▶ _WHAT IS NEEDED_
Please make an exact copy of the lines from the one holding "You are a computer-use agent." through the end of the data, both ends included, with no pictures.

------------------------------------------------------------

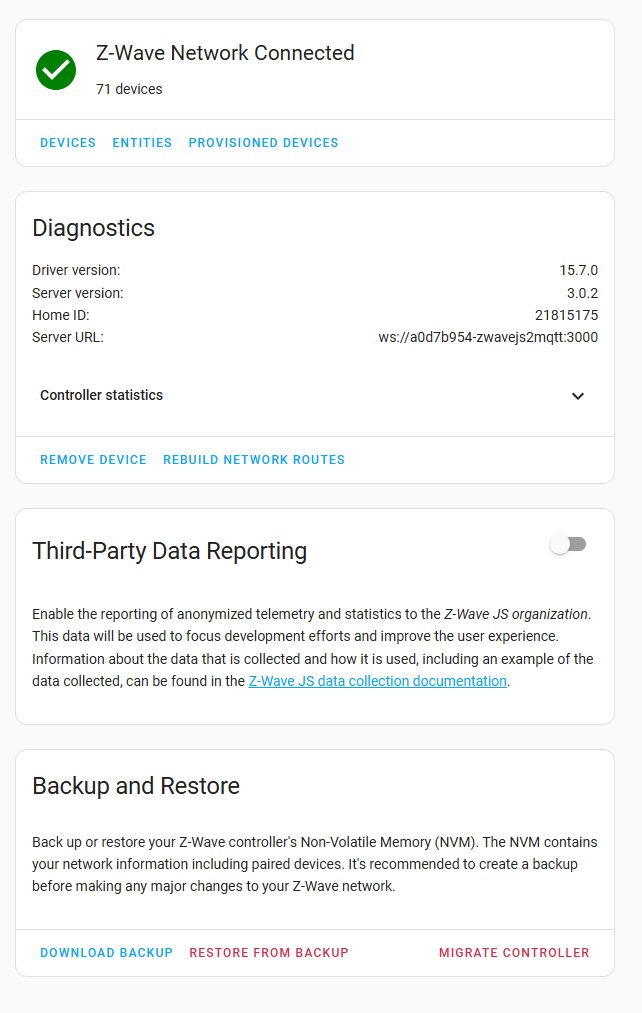Click the Server version value 3.0.2
642x1013 pixels.
pyautogui.click(x=583, y=293)
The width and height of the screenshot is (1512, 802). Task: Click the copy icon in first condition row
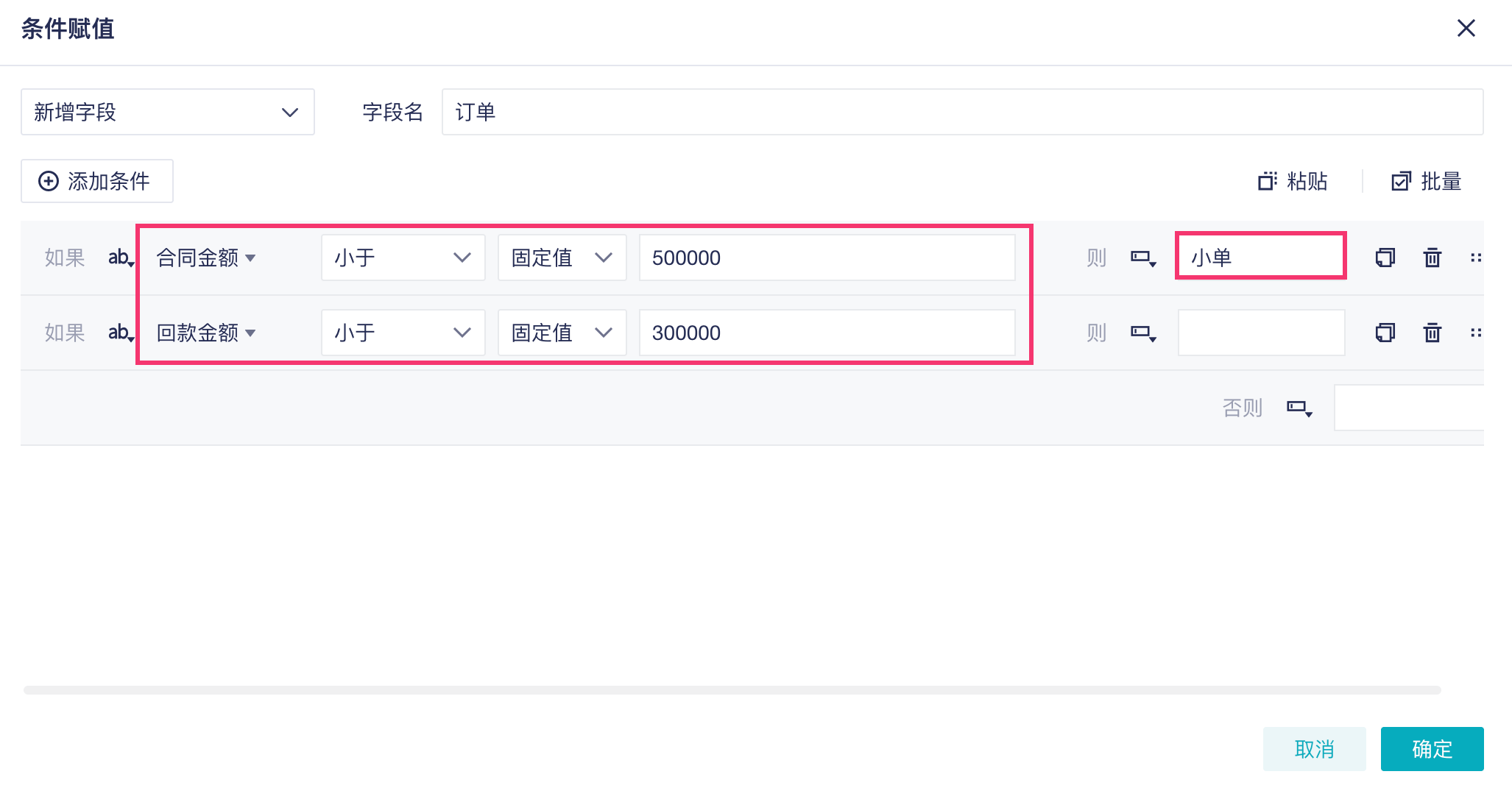click(x=1385, y=258)
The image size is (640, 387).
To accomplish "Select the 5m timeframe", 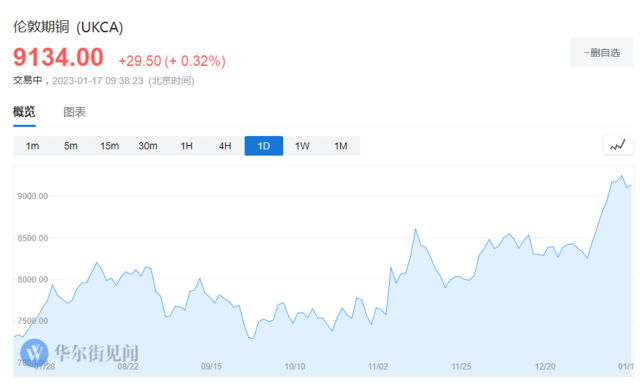I will coord(71,146).
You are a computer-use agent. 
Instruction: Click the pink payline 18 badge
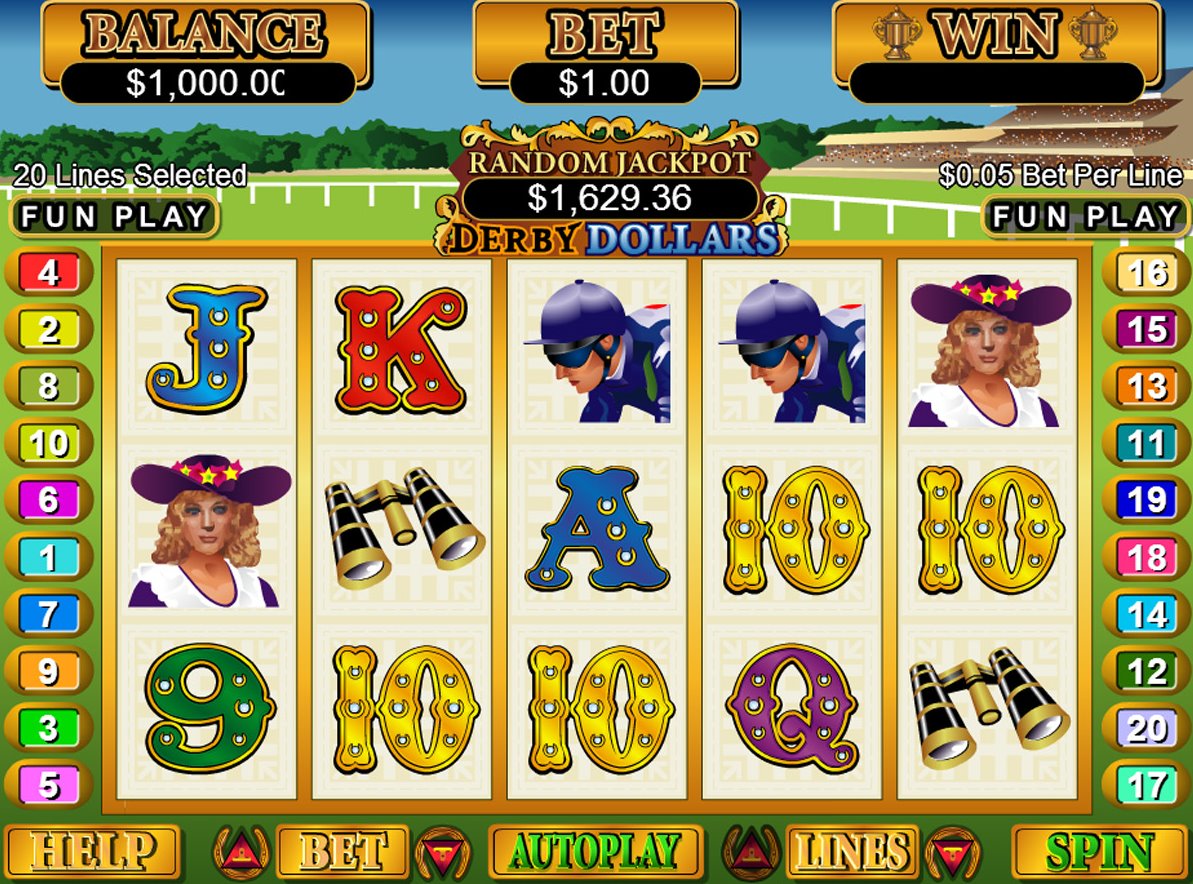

------------------------------------------------------------

▶ _RESPONSE AREA_
You are a computer-use agent. 
Instruction: Click the pink payline 18 badge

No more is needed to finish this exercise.